Nel caso della salute mentale ben vengano i vip che sui social raccontano le loro esperienze – è di pochi giorni fa il ringraziamento del presidente della Società italiana di psicofarmacologia a Fedez per aver parlato della sua depressione: “Serve una mano da tutti per ridurre lo stigma, e le istituzioni prestino ascolto”, dice Claudio Mencacci, e chiosa: “I disturbi mentali sono in aumento e l’Italia investe troppo poco”. Dopo aver preso consapevolezza del disagio, quindi, come conclude anche Mencacci, bisogna in qualche modo passare all’azione, investire sugli aiuti e far comprendere, in questo mondo in cui siamo tutti abituati a tempi ridotti e frenetici, in cui abbiamo perso il senso del “processo”, che il passaggio dal malessere al benessere richiede tempo, attenzione, cura, e soprattutto la capacità di affidarsi a esperti che sappiano come attivare e sostenere il cambiamento.

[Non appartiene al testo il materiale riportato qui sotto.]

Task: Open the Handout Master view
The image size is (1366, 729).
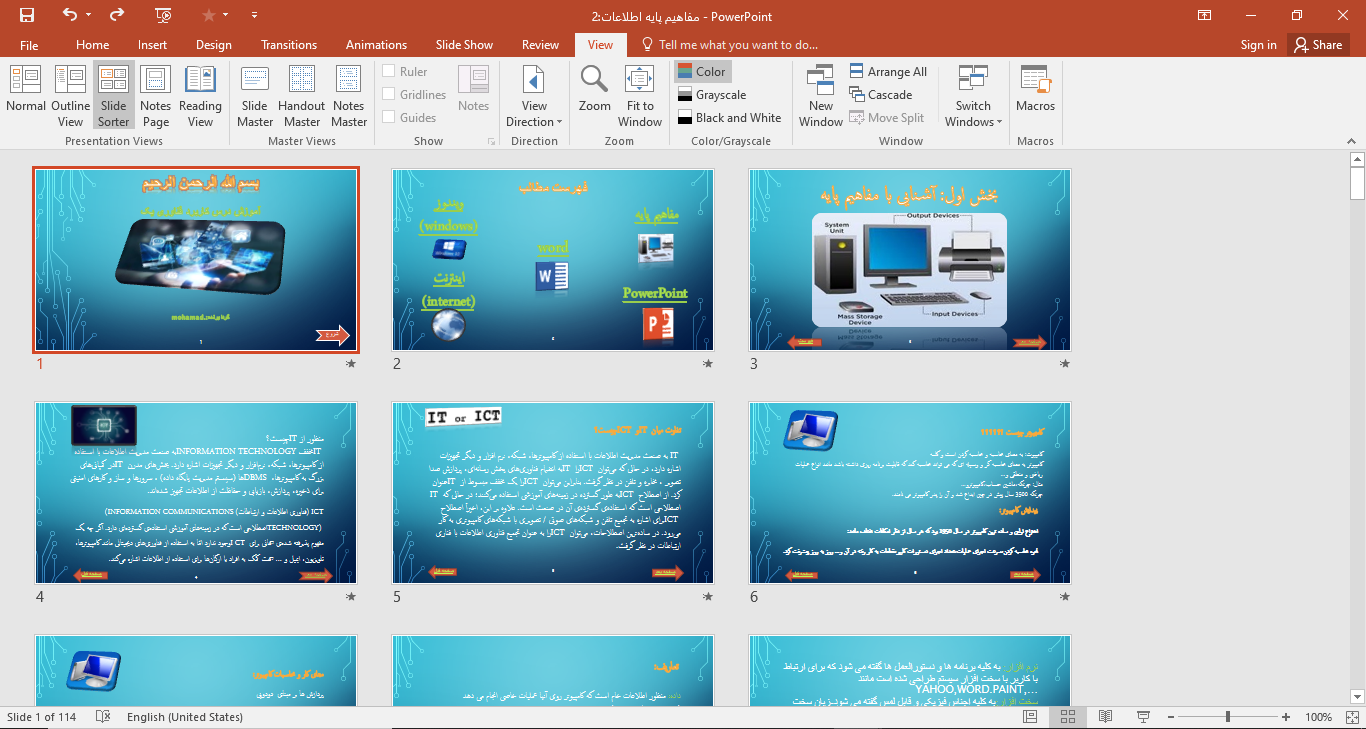Action: tap(301, 95)
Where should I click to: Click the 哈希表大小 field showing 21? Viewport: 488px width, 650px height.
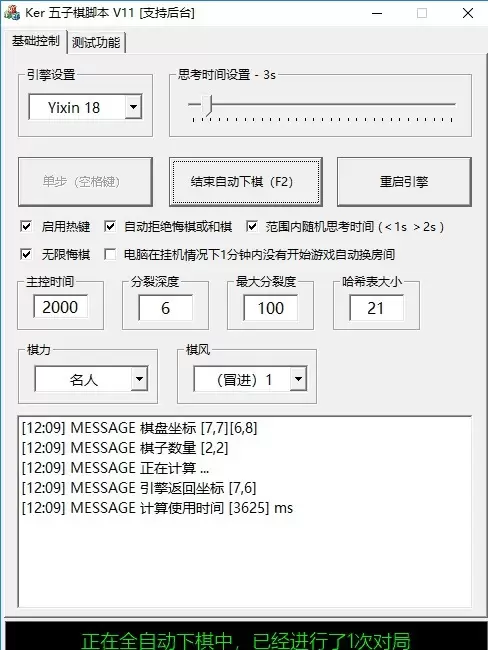coord(376,308)
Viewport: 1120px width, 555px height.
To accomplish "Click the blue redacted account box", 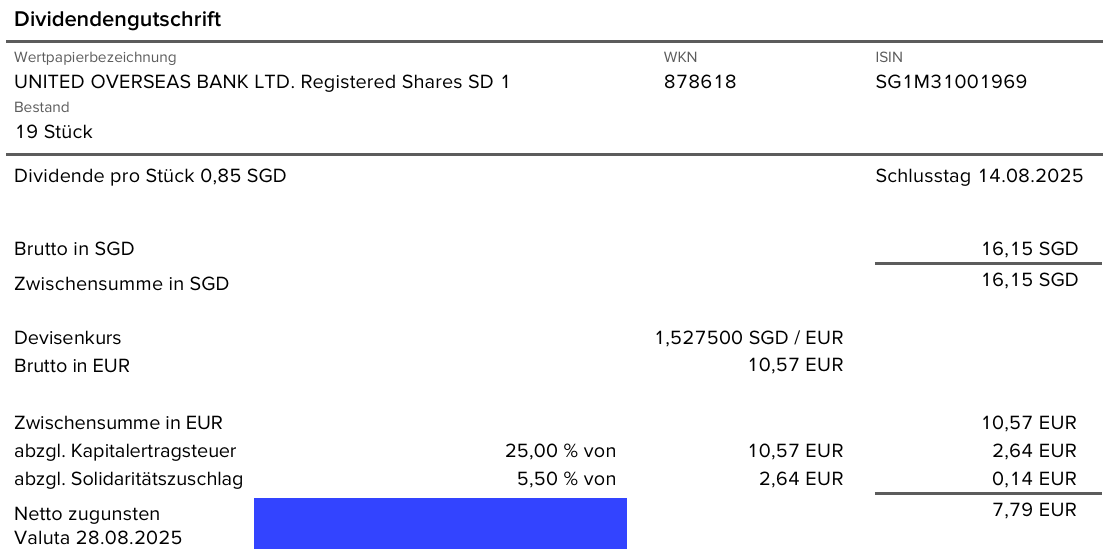I will coord(440,523).
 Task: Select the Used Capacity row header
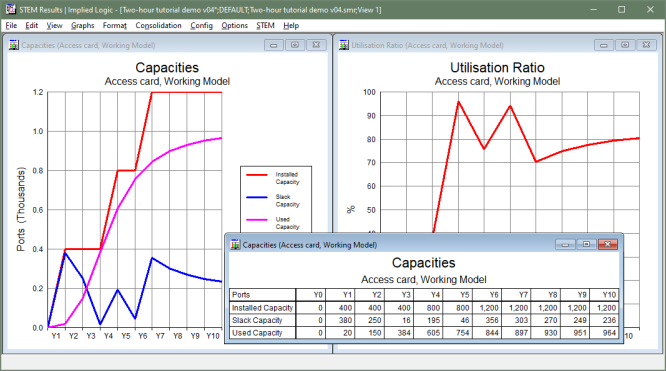262,333
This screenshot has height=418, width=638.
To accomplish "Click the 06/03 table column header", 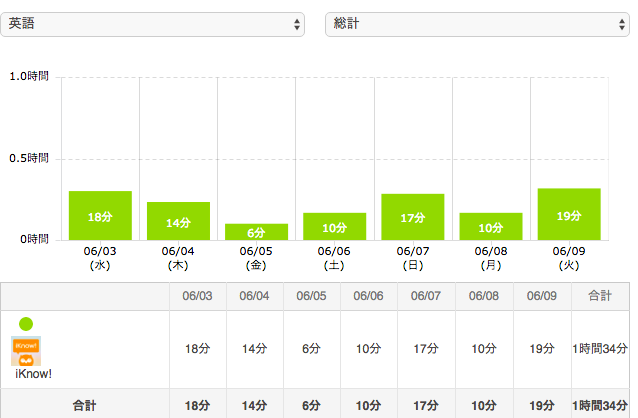I will 198,297.
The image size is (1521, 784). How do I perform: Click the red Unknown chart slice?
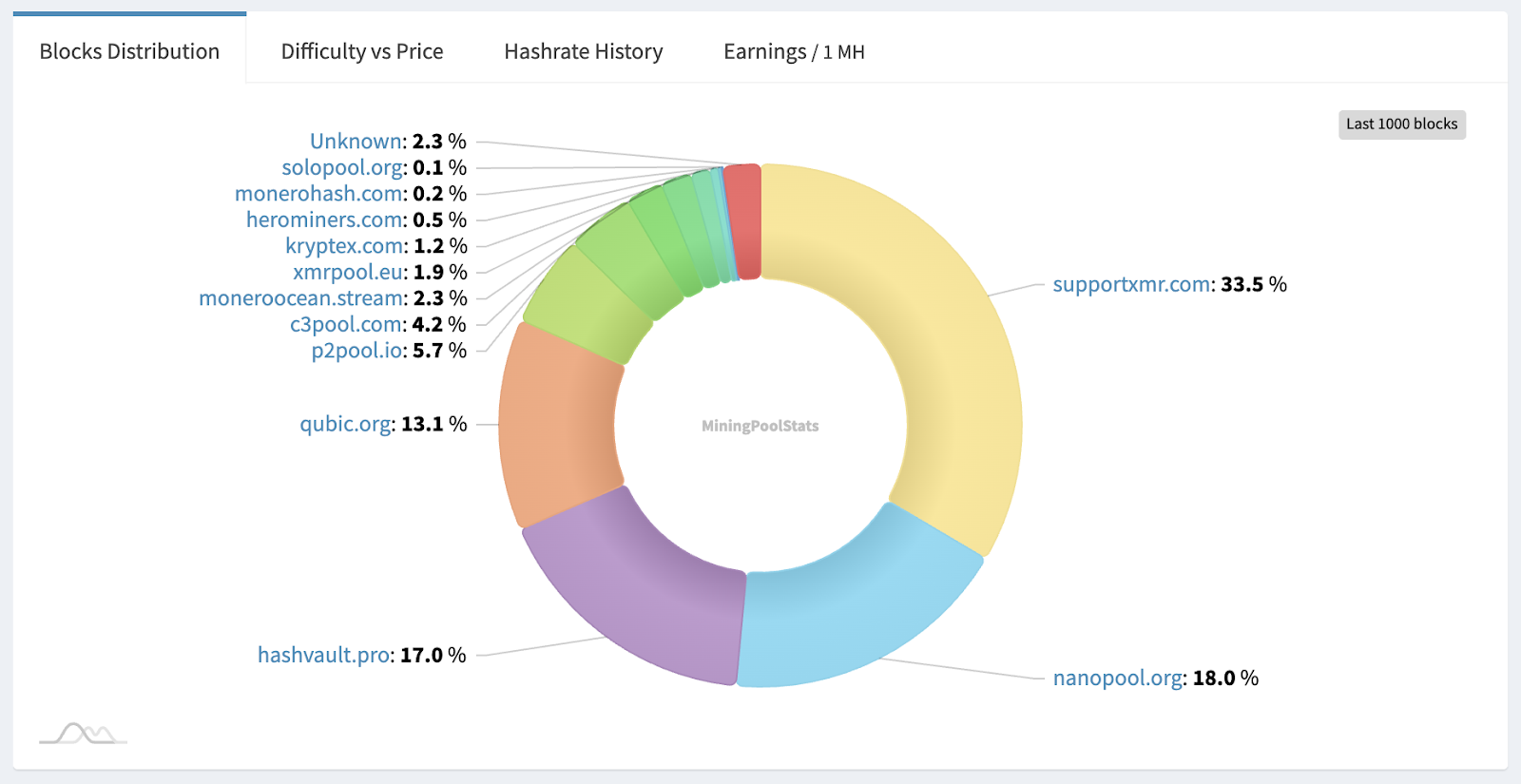(742, 221)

Intervenire nelle scuole può fare la differenza

Parlando di giovani e avendo lavorato per molti anni negli sportelli d’ascolto di scuole medie e superiori, considero questo un investimento vitale, centrale, fondamentale che il governo dovrebbe cavalcare senza sosta: prendere in tempo il disagio fa tutta la differenza e spesso evita che esso si cronicizzi in un disturbo vero e proprio. I ragazzi sono ricettivi, disponibili, non vedono l’ora di potersi raccontare e di trovare adulti di riferimento che li aiutino a identificare le loro risorse e a utilizzarle. Lo psicologo a scuola può rappresentare anche l’opportunità di far comprendere alle nuove generazioni che della propria salute mentale non solo ci si può, ma ci si deve prendere cura se si vuole aspirare al benessere più completo. Il coraggio di cambiare, citato nel titolo, può servire sì, al singolo per cercare un percorso d’aiuto personale, ma anche alla società che, come nel caso del sostegno psicologico nelle scuole, può promuovere strumenti di crescita preziosissimi, puntando soprattutto ai giovani.

La storia di Giulio e il senso della cura

A volte si riescono anche a prevenire rischi estremi, come è successo con Giulio, arrivato allo sportello d’ascolto alla fine del quinto superiore con pensieri suicidari, molto concreti, legati al non riuscire ad accettare la propria omosessualità. Con calma, pazienza e un lavoro certosino, che è passato anche attraverso l’invio dei genitori a un collega che potesse aiutarli, ho potuto poi continuare con Giulio il processo terapeutico nel mio studio (dopo la fine della scuola ovviamente), e ho ricevuto da lui queste parole scritte, a lavoro non ancora terminato, che riporto qui perché spero possano aiutare a rendere il senso della cura e l’importanza di esserci per intercettare chi non riesce a comprendere, gestire e comunicare il proprio disagio.

Se penso alle prime volte in cui ci siamo visti, mi viene in mente che il lavoro con lei per me è stato come un drenaggio, mi sono sentito come una spugna che ogni volta veniva strizzata e rilasciava impurità. Se non l’avessi incontrata probabilmente oggi avrei lasciato questo mondo, e che incommensurabile errore avrei commesso! Ho invece appreso come ascoltarmi, ho capito il senso di quelle voci che mi facevano sentire sbagliato e terrorizzato, ho potuto comunicare con i miei genitori e piano piano superare il conflitto e sentirmi accolto. Ho potuto vivere, la cosa che mi terrorizzava di più al mondo, e oggi so apprezzare la bellezza e goderne. So che la strada è ancora
lunga ma ora insieme a me c’è un sentimento nuovo: la fiducia, e nessuno potrà più portarmela via”.